(Record set)
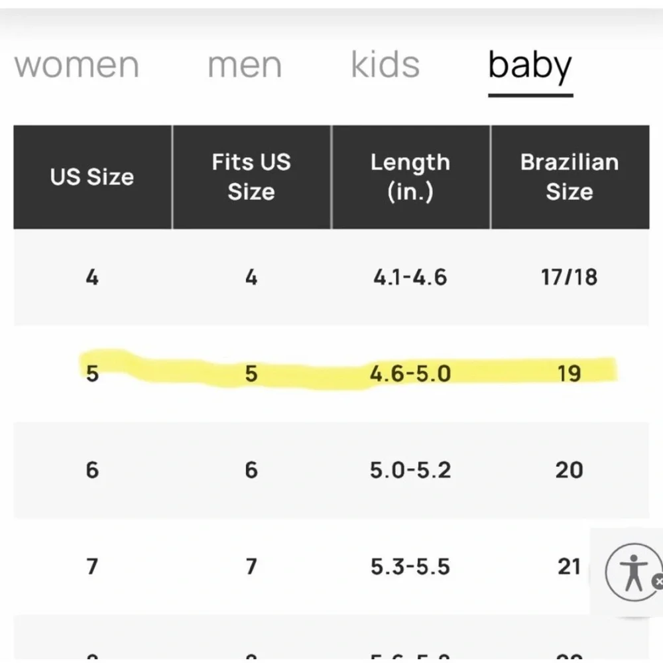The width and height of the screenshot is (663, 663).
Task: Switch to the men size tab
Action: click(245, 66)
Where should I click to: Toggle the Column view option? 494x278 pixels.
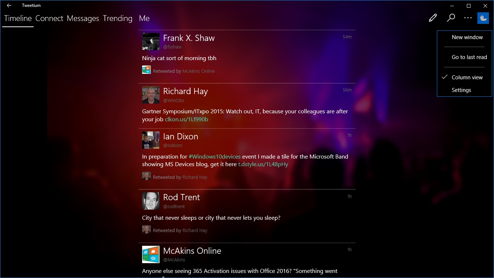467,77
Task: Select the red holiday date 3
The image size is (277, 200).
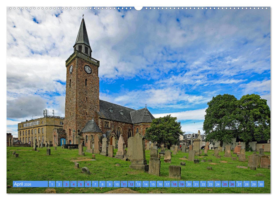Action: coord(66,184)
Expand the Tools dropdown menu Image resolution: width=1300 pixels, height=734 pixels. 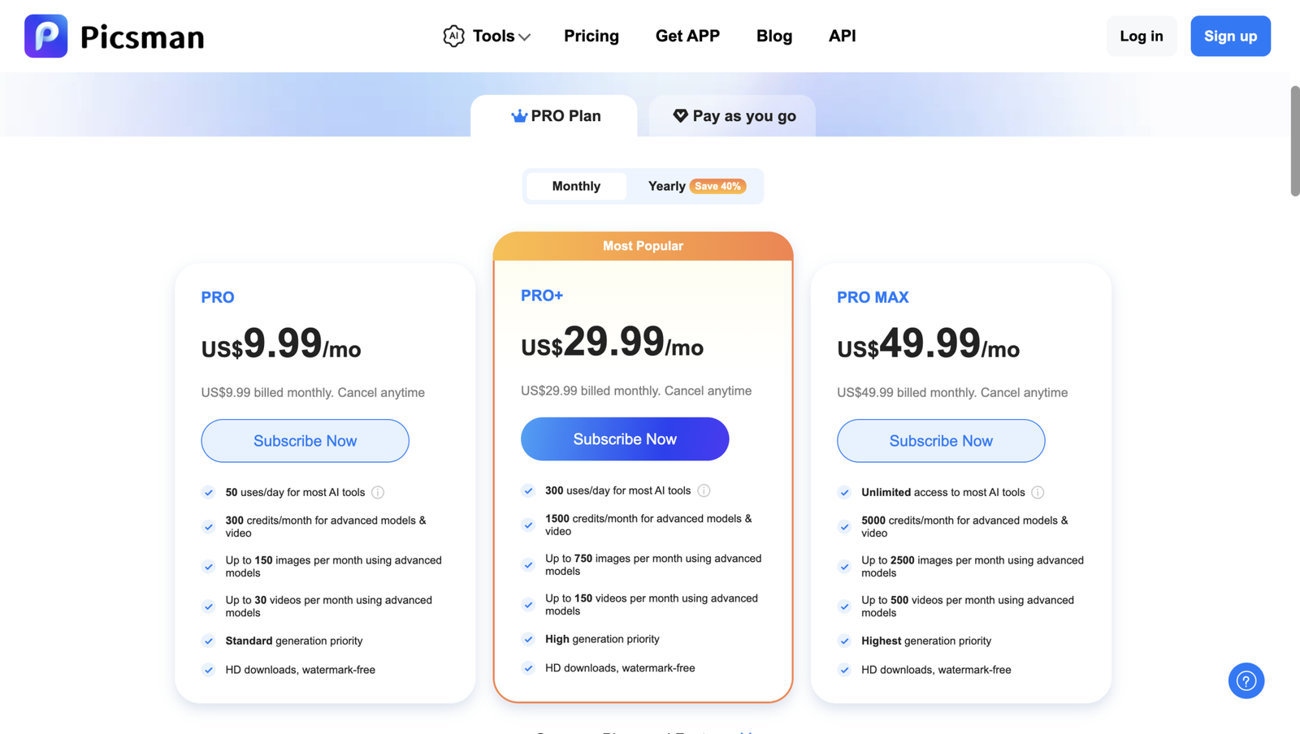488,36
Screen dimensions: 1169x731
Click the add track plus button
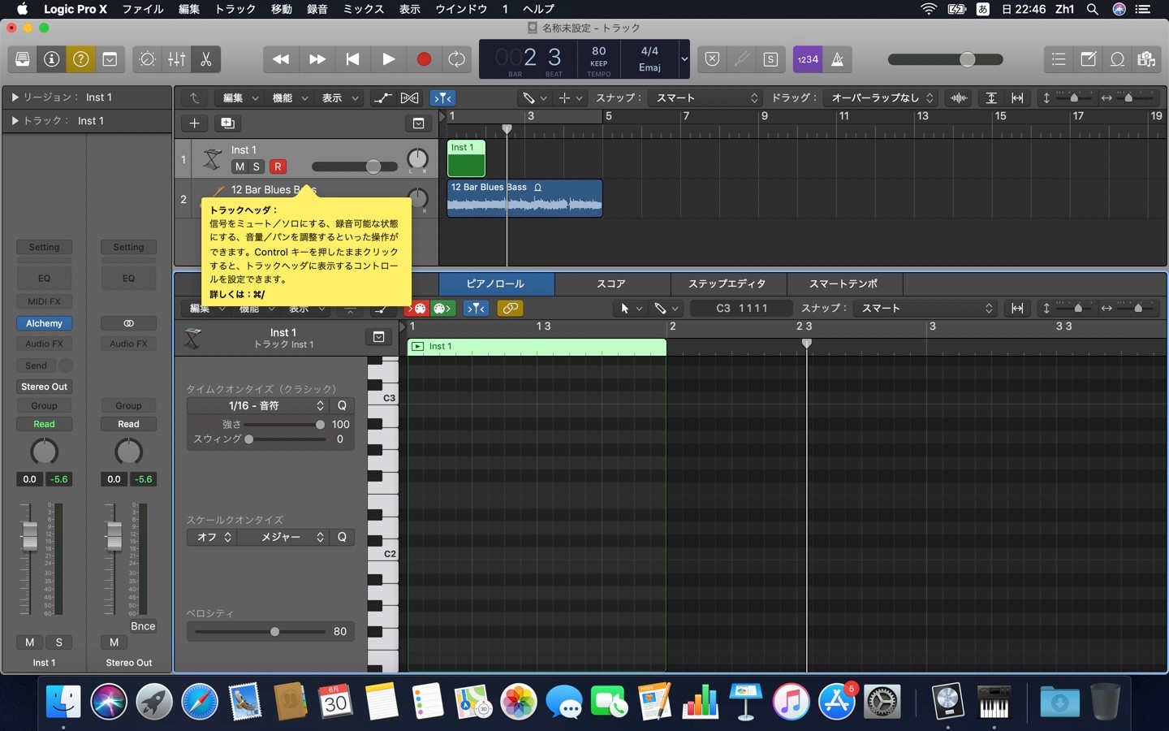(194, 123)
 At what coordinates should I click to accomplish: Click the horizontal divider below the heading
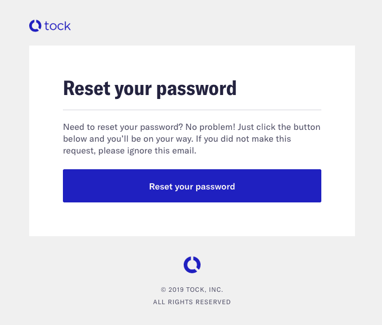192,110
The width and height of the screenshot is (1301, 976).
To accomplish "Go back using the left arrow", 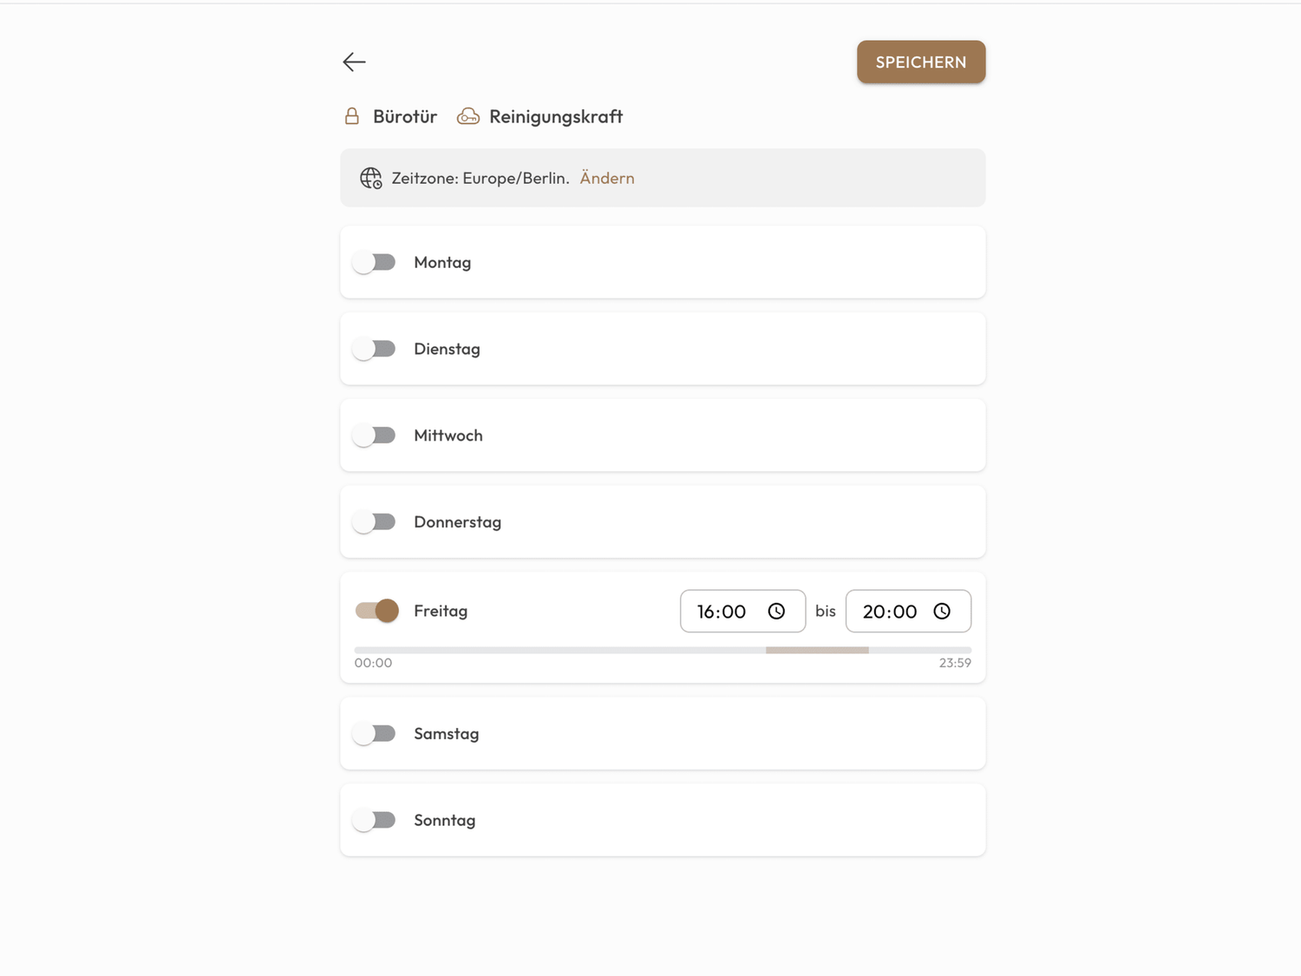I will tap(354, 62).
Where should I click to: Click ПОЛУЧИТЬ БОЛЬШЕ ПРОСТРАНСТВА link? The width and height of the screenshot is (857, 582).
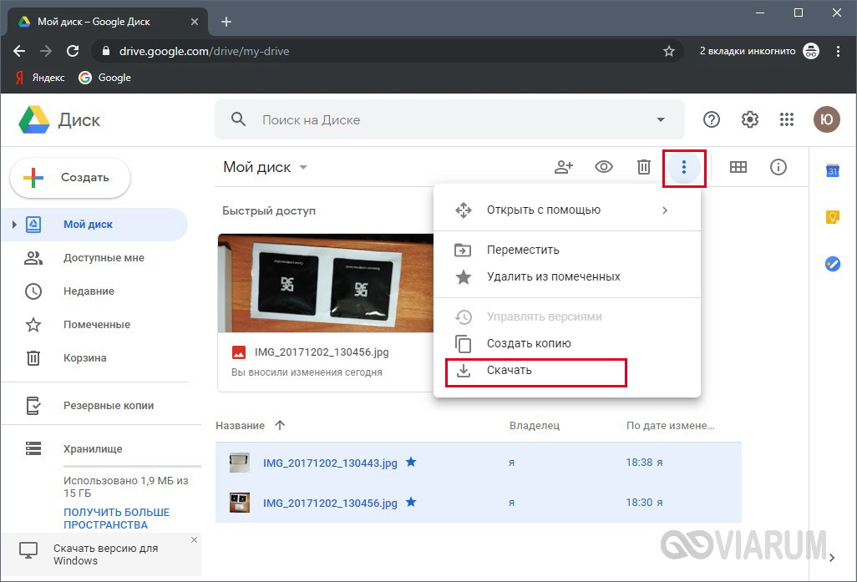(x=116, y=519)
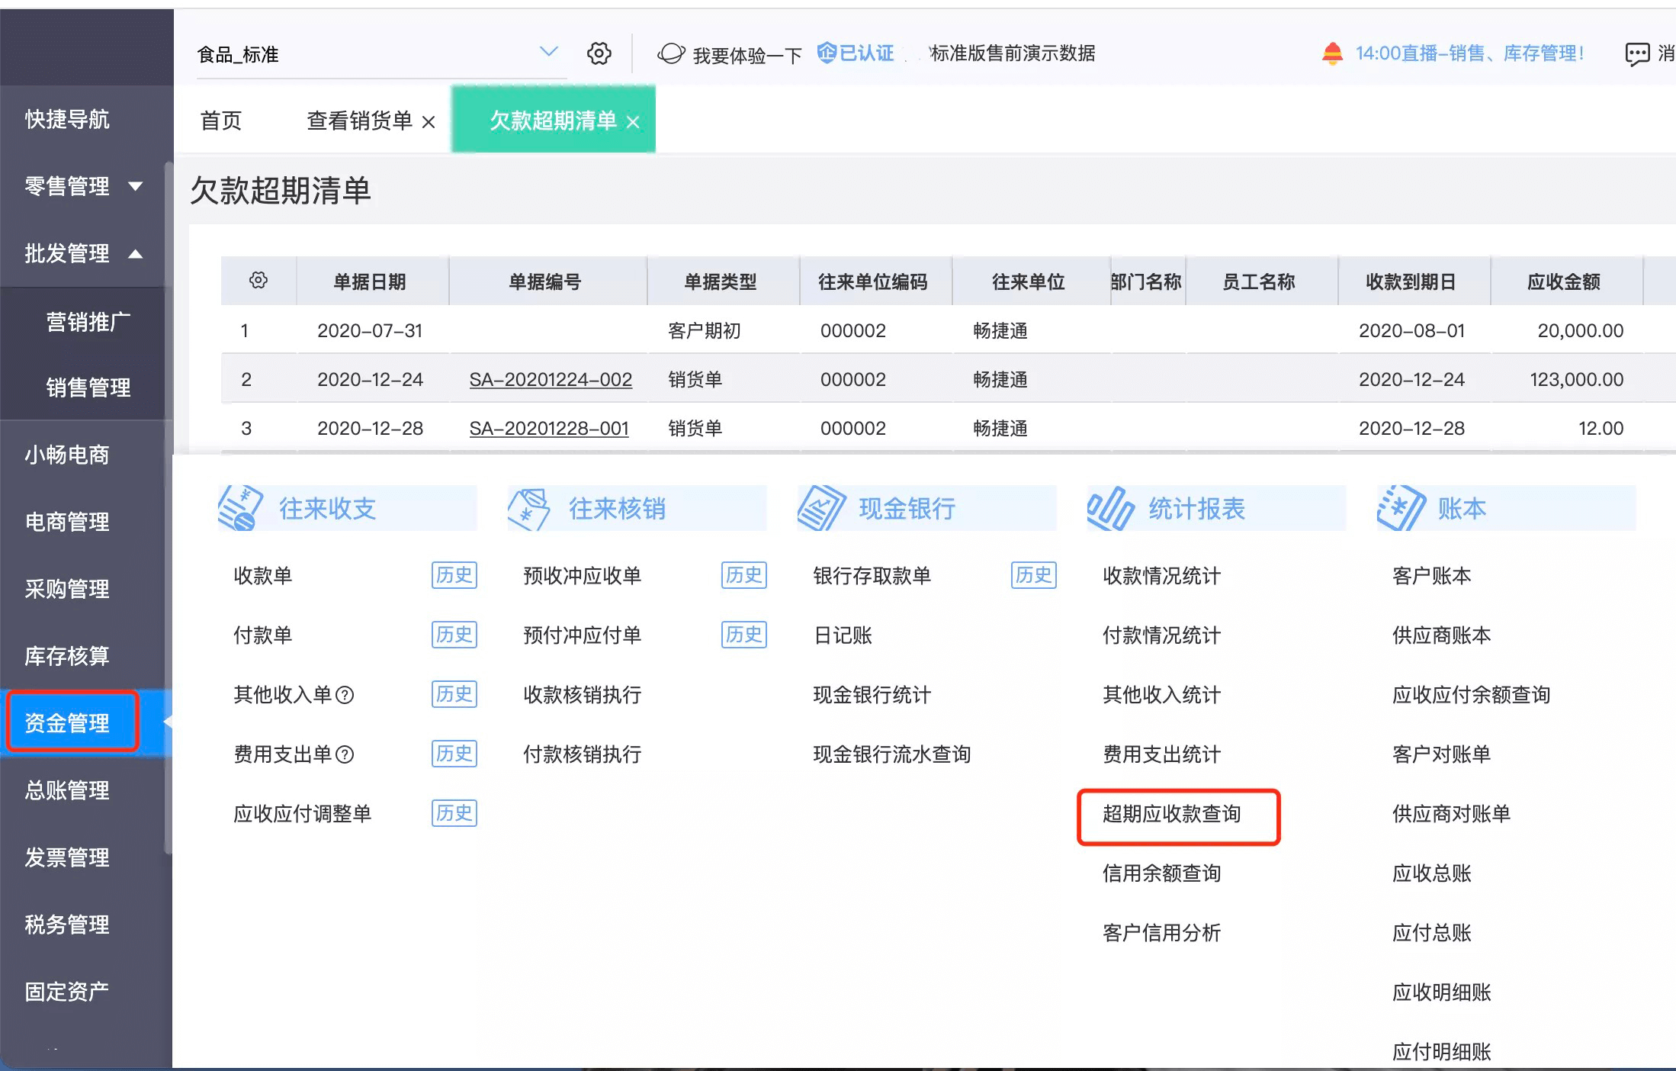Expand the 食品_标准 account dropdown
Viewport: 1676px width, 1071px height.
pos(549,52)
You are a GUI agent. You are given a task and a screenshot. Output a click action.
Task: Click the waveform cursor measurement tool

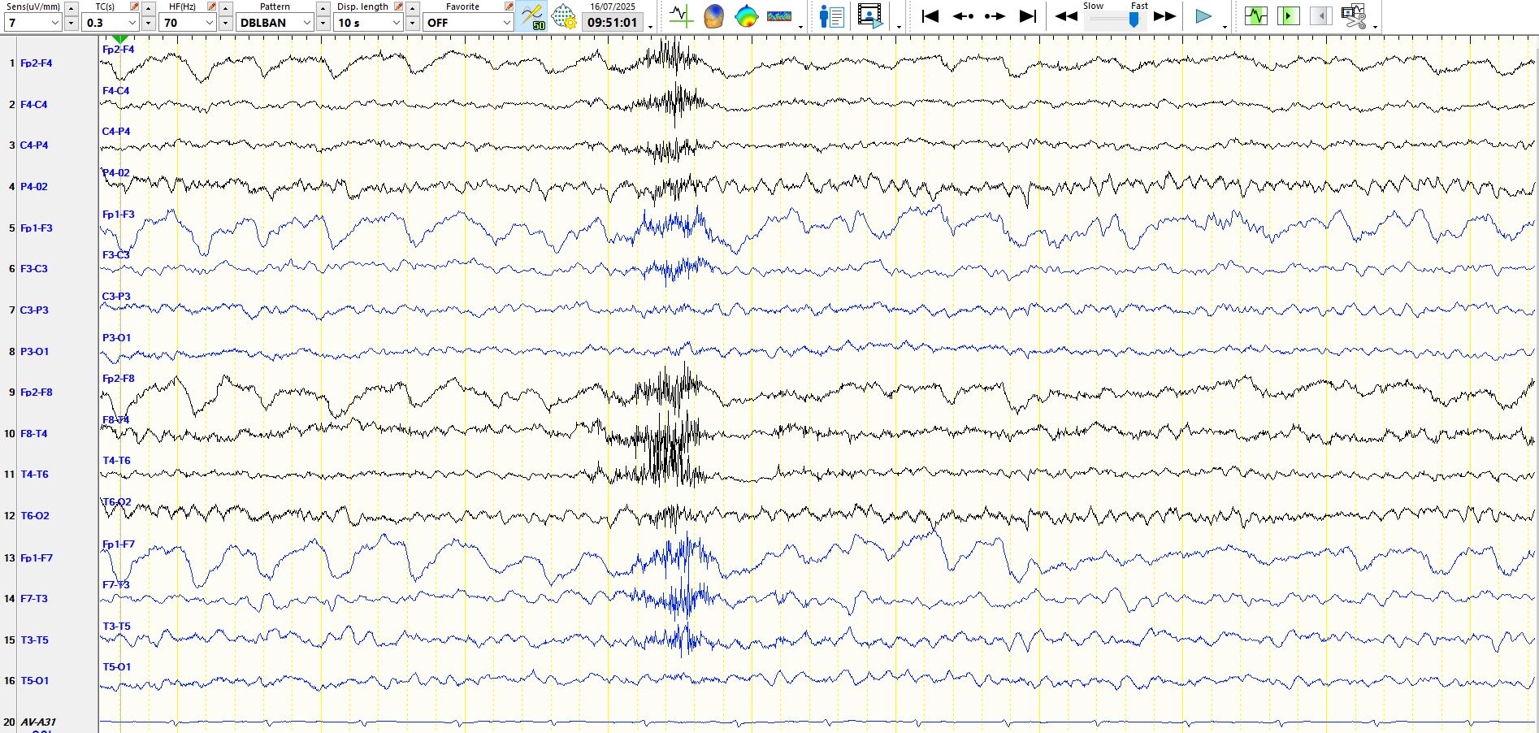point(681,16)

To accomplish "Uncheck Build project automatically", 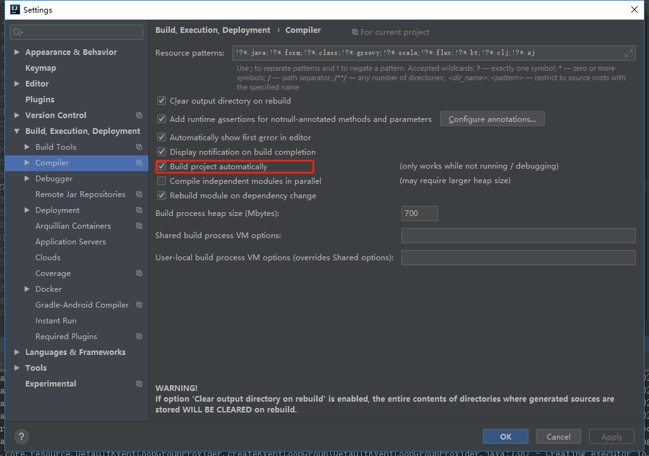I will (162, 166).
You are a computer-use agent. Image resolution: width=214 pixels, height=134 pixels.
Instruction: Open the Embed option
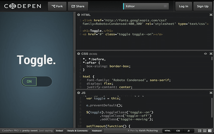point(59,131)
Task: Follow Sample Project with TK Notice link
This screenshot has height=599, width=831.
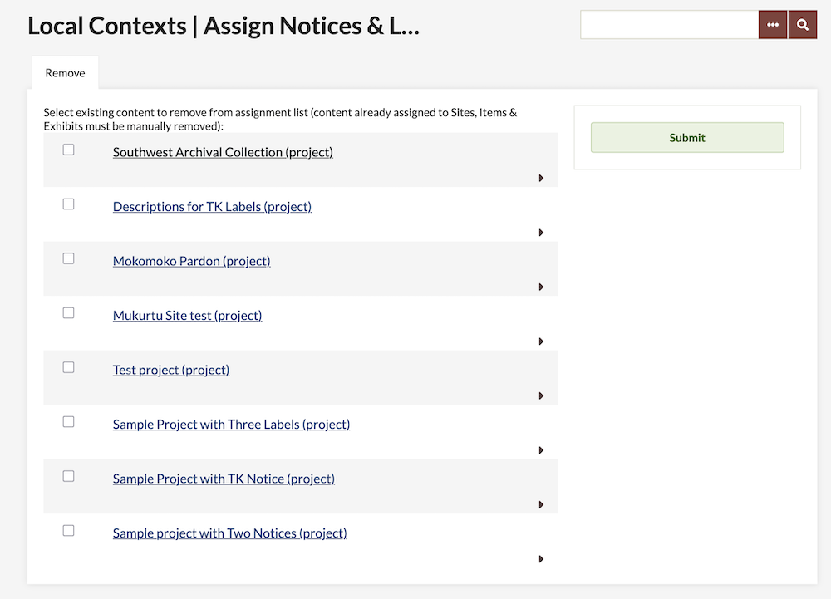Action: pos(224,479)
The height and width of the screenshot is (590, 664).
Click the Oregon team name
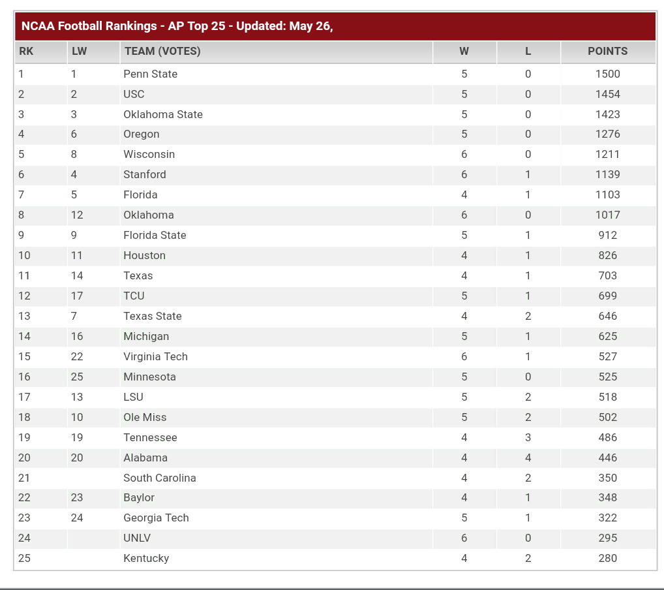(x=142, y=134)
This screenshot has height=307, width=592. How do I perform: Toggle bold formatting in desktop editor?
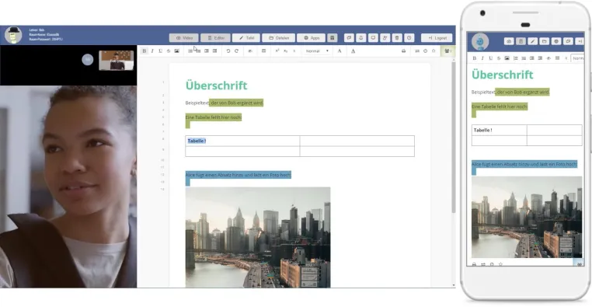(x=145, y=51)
(End Record set)
- [Action item]:
Write out exactly the lines from the line containing "Task: Follow Sample" through the last line of the listing above, please, and leave out any pictures.

- [Task output]:
Task: Follow Sample Project with TK Notice link
This screenshot has height=599, width=831.
Action: pos(224,479)
The height and width of the screenshot is (590, 664).
Click the Oregon team name
(x=142, y=134)
This screenshot has height=307, width=592. How do I perform: Toggle bold formatting in desktop editor?
(x=145, y=51)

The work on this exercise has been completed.